The paper was accompanied by the launch of an internet site, Higher Bench, that ranks the most well-liked AI benchmarks. Rating aspects include whether or not experts were consulted on the design, whether the tested capability is well defined, and other basics—for instance, is there a feedback channel for the benchmark, or has it been peer-reviewed?
The MMLU benchmark had the bottom rankings. “I disagree with these rankings. Actually, I’m an creator of a few of the papers ranked highly, and would say that the lower ranked benchmarks are higher than them,” says Dan Hendrycks, director of CAIS, the Center for AI Safety, and one in every of the creators of the MMLU benchmark. That said, Hendrycks still believes that one of the best method to move the sphere forward is to construct higher benchmarks.
Some think the factors could also be missing the larger picture. “The paper adds something worthwhile. Implementation criteria and documentation criteria—all of this is significant. It makes the benchmarks higher,” says Marius Hobbhahn, CEO of Apollo Research, a research organization specializing in AI evaluations. “But for me, crucial query is, do you measure the best thing? You could possibly check all of those boxes, but you can still have a terrible benchmark since it just doesn’t measure the best thing.”
Essentially, even when a benchmark is perfectly designed, one which tests the model’s ability to supply compelling evaluation of Shakespeare sonnets could also be useless if someone is de facto concerned about AI’s hacking capabilities.
“You’ll see a benchmark that’s alleged to measure moral reasoning. But what meaning isn’t necessarily defined thoroughly. Are people who find themselves experts in that domain being incorporated in the method? Often that isn’t the case,” says Amelia Hardy, one other creator of the paper and an AI researcher at Stanford University.
There are organizations actively attempting to improve the situation. For instance, a brand new benchmark from Epoch AI, a research organization, was designed with input from 60 mathematicians and verified as difficult by two winners of the Fields Medal, which is essentially the most prestigious award in mathematics.
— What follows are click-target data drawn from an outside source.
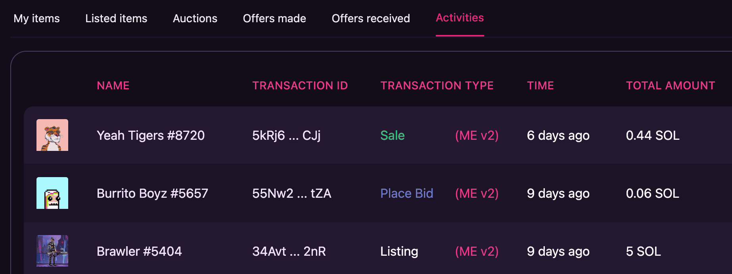This screenshot has width=732, height=274.
Task: Switch to the My items tab
Action: point(36,18)
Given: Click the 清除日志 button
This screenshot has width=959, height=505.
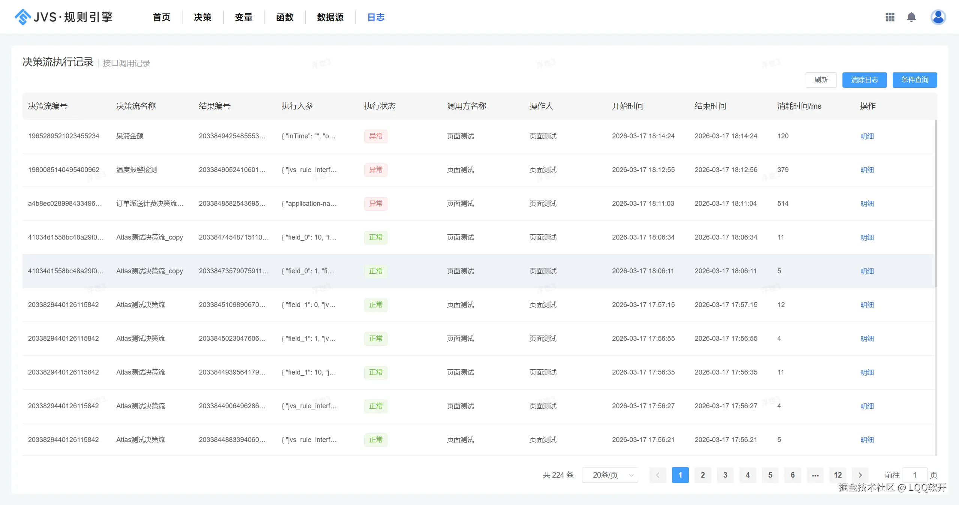Looking at the screenshot, I should pyautogui.click(x=864, y=80).
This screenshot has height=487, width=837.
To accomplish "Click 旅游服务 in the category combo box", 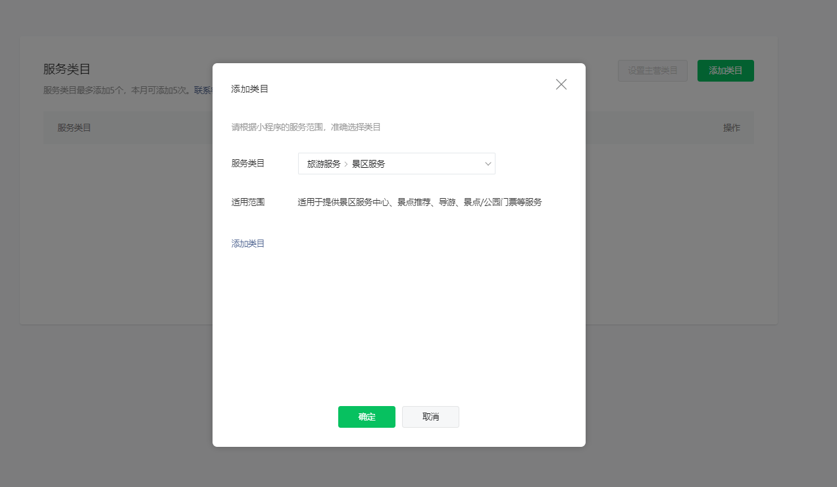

The participation of those experts fulfills one in every of the factors within the Higher Bench assessment. The present most advanced models are in a position to answer lower than 2% of the questions on the benchmark, which suggests there’s a major method to go before it’s saturated.
“We actually tried to represent the total breadth and depth of contemporary math research,” says Tamay Besiroglu, associate director at Epoch AI. Despite the problem of the test, Besiroglu speculates it can take only around 4 or five years for AI models to attain well against it.